Selected text START

ROANOKE TIMES

                         Roanoke Times
                 Copyright (c) 1995, Landmark Communications, Inc.

DATE: THURSDAY, June 3, 1993                   TAG: 9306020144
SECTION: EXTRA                    PAGE: 2   EDITION: METRO 
SOURCE: TOM SHALES
DATELINE: NEW YORK                                LENGTH: Medium


CHUNG IS A LOT MORE THAN A PRETTY FACE

Connie Chung is asked how her life might have been different if she hadn't been so fantastically telegenic and had been, oh, let's say 100 pounds overweight.

"You have to understand," Chung says, "that I look very scary without makeup. Very scary. So you're asking someone who knows the truth." Pause. "I'm serious," she insists. "Very scary."

It isn't sexist to ask her about being attractive, because the same question could be put to people of either sex who make a living parading their faces across the TV screen.

Selected text END

• Exercise requirements
Please transcribe, word for word, the part of the Connie Chung article starting at "DATE: THURSDAY, June" and ending at "100 pounds overweight.".

Entries supplied START

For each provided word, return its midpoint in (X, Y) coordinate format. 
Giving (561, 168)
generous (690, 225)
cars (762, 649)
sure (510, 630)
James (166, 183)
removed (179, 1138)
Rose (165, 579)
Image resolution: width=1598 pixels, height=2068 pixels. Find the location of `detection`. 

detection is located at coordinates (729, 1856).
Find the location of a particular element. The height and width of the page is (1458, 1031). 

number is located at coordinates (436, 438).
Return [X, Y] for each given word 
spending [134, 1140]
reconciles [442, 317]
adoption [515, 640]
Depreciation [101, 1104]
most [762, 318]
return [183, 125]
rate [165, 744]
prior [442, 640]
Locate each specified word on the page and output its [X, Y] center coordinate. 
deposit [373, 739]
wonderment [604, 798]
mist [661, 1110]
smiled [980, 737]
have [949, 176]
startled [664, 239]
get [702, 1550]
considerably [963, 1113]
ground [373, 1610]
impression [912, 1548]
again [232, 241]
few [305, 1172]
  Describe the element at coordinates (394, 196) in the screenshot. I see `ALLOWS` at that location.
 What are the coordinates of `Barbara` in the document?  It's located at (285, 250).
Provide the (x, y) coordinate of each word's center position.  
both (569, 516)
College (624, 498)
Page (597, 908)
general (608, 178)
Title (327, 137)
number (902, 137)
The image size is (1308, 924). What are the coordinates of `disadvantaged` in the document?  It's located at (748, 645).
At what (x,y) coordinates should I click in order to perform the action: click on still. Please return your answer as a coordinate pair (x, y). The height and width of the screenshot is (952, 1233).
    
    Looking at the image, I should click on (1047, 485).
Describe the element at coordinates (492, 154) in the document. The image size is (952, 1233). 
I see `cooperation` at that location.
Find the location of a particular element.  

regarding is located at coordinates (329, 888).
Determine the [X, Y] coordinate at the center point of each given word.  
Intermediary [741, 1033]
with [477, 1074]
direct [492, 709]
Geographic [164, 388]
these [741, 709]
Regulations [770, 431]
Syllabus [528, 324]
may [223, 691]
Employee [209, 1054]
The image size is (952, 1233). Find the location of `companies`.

Entries supplied END

• Response area
DATE: THURSDAY, June 3, 1993                   TAG: 9306020144
SECTION: EXTRA                    PAGE: 2   EDITION: METRO 
SOURCE: TOM SHALES
DATELINE: NEW YORK                                LENGTH: Medium


CHUNG IS A LOT MORE THAN A PRETTY FACE

Connie Chung is asked how her life might have been different if she hadn't been so fantastically telegenic and had been, oh, let's say 100 pounds overweight.